### [What needs to be done]
For the records that follow, restate each one word for word and leave the images behind.
*** Begin section ***
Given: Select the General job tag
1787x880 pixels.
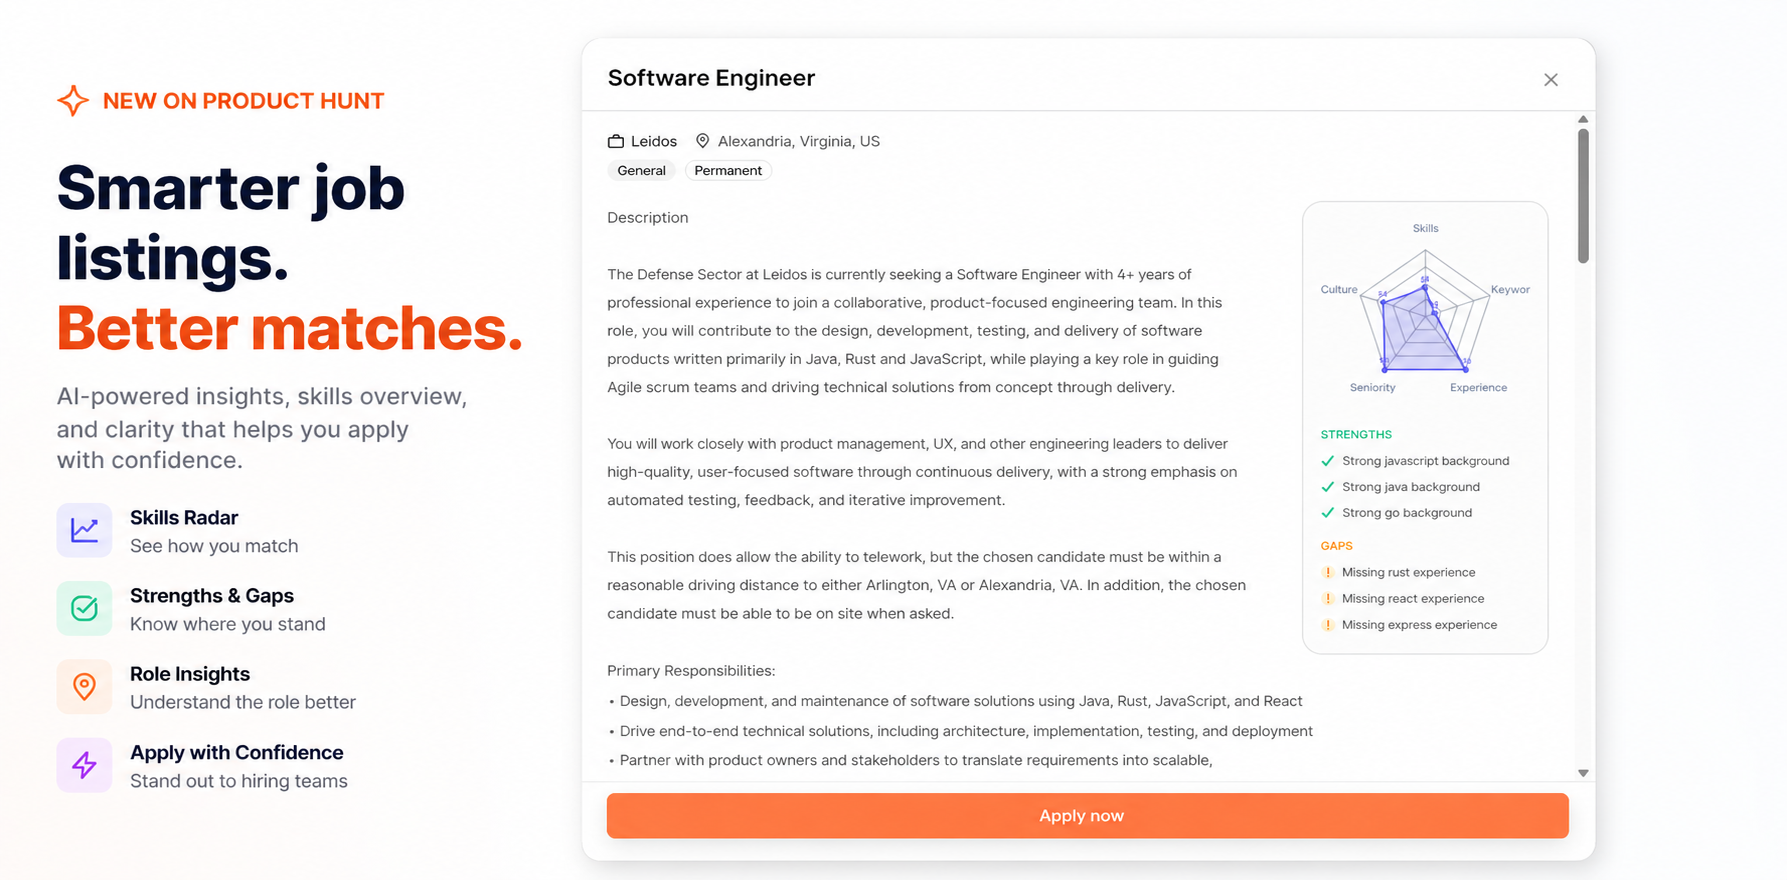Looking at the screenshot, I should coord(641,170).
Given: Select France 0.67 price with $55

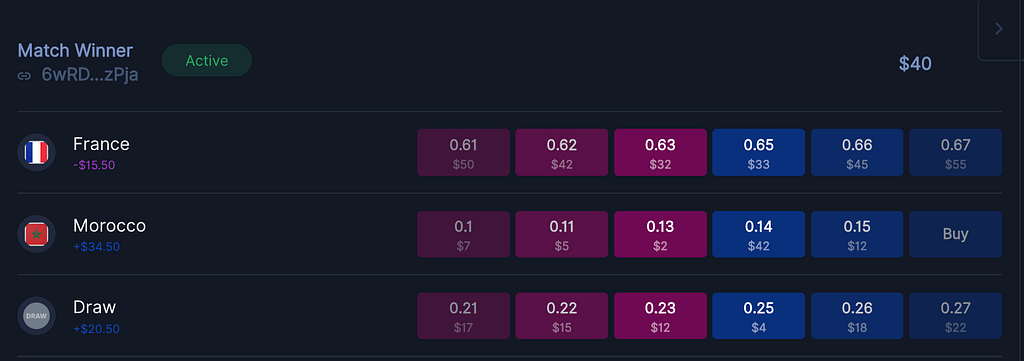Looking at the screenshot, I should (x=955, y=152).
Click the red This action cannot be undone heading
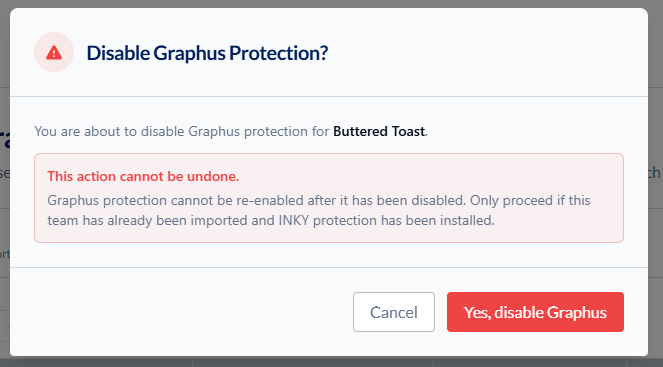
*** End section ***
### [Problem solution]
Given: Select the General job tag
1787x880 pixels.
Looking at the screenshot, I should coord(641,170).
Given: Select France 0.67 price with $55

Looking at the screenshot, I should (x=955, y=152).
Click the red This action cannot be undone heading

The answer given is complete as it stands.